Era esperada com alguma expectativa a nova (e relativamente grande) produção da Companhia de Olga Roriz/ Centro Cultural de Belém (CCB) que envolvia duas peças, uma musical e outra coreográfica.
Durante muito tempo podia dizer-se que, para os bailarinos, o desafio “sagração” quase podia fazer um profissional. A complexidade e duração da partitura – mesmo se o movimento em presença não fosse particularmente exigente – era, desde logo, um patamar difícil de ultrapassar.
Por outro lado, poder-se á afirmar, sem quaisquer dúvidas, que, para quase todos os coreógrafos que embarcam nessa aventura – mesmo aqueles que, hoje, se inclinam para a “não dança” – “A Sagração da Primavera” (com a sua poderosa, esmagadora e enfeitiçante música) tem sido sempre uma espécie de teste, em “fim de linha”.
Certamente por tudo isso, na grande maioria das companhias ditas de reportório, encontramos várias versões desta magnífica e histórica obra.
Nas principais companhias de dança portuguesas podemos contar duas, no (extinto) Ballet Gulbenkian (1961-2005), a do francês Joseph Russillo (1983) e a da canadiana Marie Chouinard (2003) e mais outras duas na Companhia Nacional de Bailado (CNB) – uma coreografada por Carlos Trincheiras (1984) e a remontagem de Milicent Hodson, segundo o original de Vaslav Nijinsky, remontada em 1994.
Desde o dia 29 de Maio de 2010, passados 97 anos sobre a sua criação no Théâtre des Champs Élysées em Paris, temos mais duas. A CNB contratou o jovem coreógrafo espanhol Cayetano de Soto para desenvolver um trabalho que utilizasse um amplo grupo de bailarinos do seu imenso elenco e Olga Roriz mostrou, em estreia, no CCB, a sua versão da obra-prima de Stravinsky, protagonizada pela sua companhia, à qual se juntaram quase uma vintena de bailarinos “free lance”.

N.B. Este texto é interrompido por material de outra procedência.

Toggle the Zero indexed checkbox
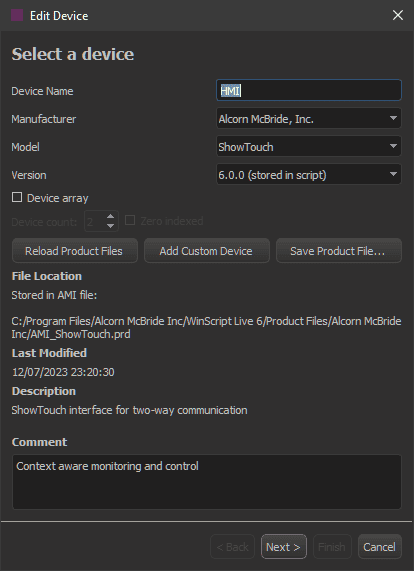 click(x=130, y=220)
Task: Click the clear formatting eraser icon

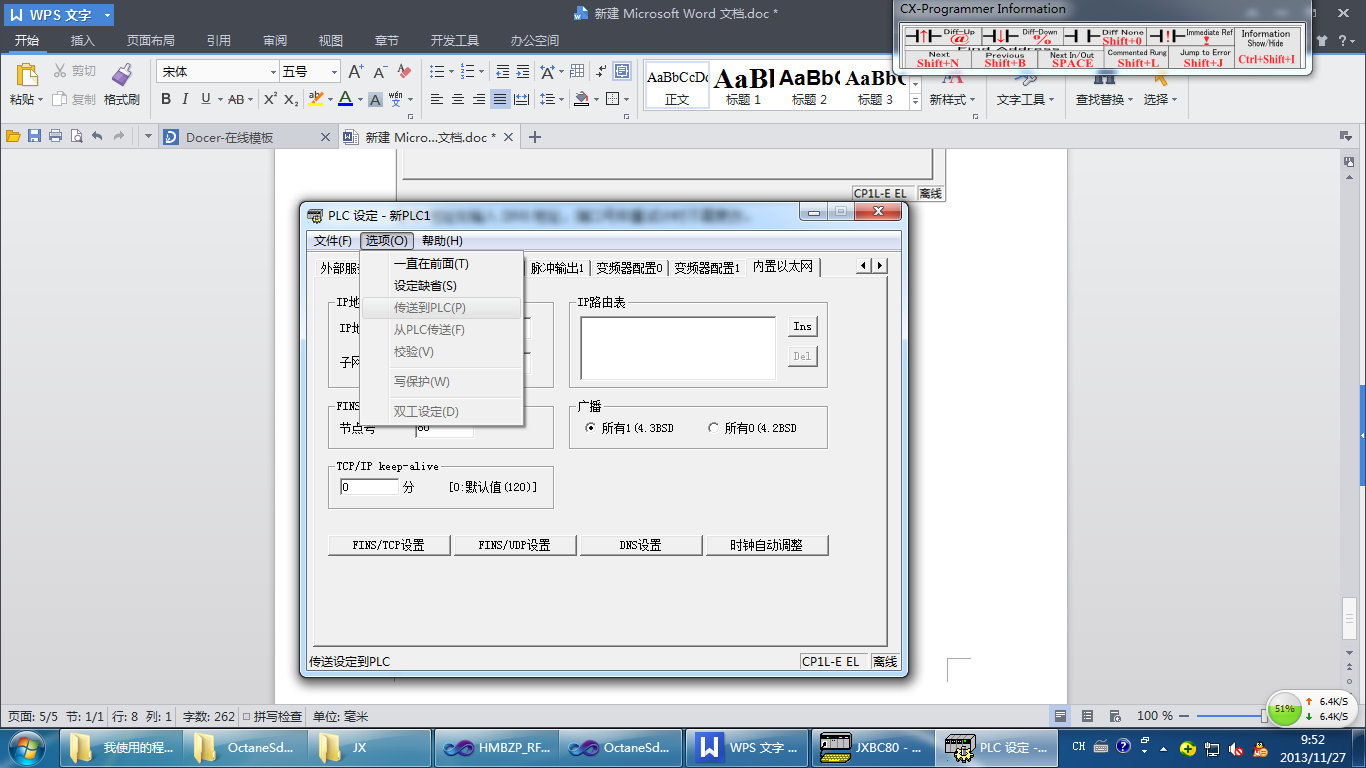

A conceituada artista já tinha feito saber que se queria afastar do “fantasma Bausch”, já que, para um enorme número de apreciadores de dança, a versão do Tanztheater de Wuppertal continua a ser a mais bela e espantosa de todas as que apareceram depois de Nijinsky, que tanto escândalo fez em 1913.
No caso presente, as cortinas abrem-se sobre um palco nu com um homem de camisa branca e calças negras atrás de um monte de serradura iluminado verticalmente. Pouco a pouco nove homens trazem sacos que com mais serradura que vazam sobre o palco, que uma dezena de mulheres, posteriormente, se encarregam de espalhar pelo solo com movimentos soltos e agressivos que vão aumentando de intensidade.
Entre os machos, um ”solitário” (o Sábio, Jácome Filipe) dança como se se tratasse de uma sombra perdida entre as gentes. Com vestidos de várias cores e cabelos selvagens, uma das bailarinas, Marta Lobato de Faria (a Eleita) sobressai do conjunto enquanto que uma ténue cortina de chuva cai sobre os bailarinos. Mais uma suicida que dança até ao limite das suas forças, do que uma personagem do passado, escolhida pelo grupo para ser sacrificada, a mulher transforma a sua dança numa peça de resistência, lançando-se compulsivamente para o chão durante os últimos minutos de música, ao mesmo tempo que é observada pelos outros.
Muito bem recebidos pelo público, “Antes da Primavera” de Luís Tinoco (um curto apontamento musical interpretado pela Orchestrutopica, sob a direcção de Cesário Costa, que também liderou a Metropolitana de Lisboa a seguir) e “A Sagração” de Roriz, constituíram uma dupla de peso.
O bailado, contudo, tem os seus melhores momentos quando a “multidão” se levanta do chão e volta a cair em sequências canónicas, como ondas que se aproximam da praia e se desfazem na areia.
Não suficientemente divorciado da “fórmula Bausch”, a este trabalho falta-lhe, na recta final uma pequena faísca para ultrapassar com genialidade o tempo de um longo solo em que bailarinos e espectadores se tornam testemunhas impotentes da escolha de uma jovem que se auto-sacrifica até se imobilizar, como morta, no solo.
Para alguns criadores a "Sagração" tornou-se mais que um desejo, mais que um destino… uma verdadeira obsessão.
Para Olga Roriz, a “sua” Sagração, que deixa transparecer um pouco desse encanto e magia, encerra um mundo muito pessoal num trabalho maduro e visualmente estimulante.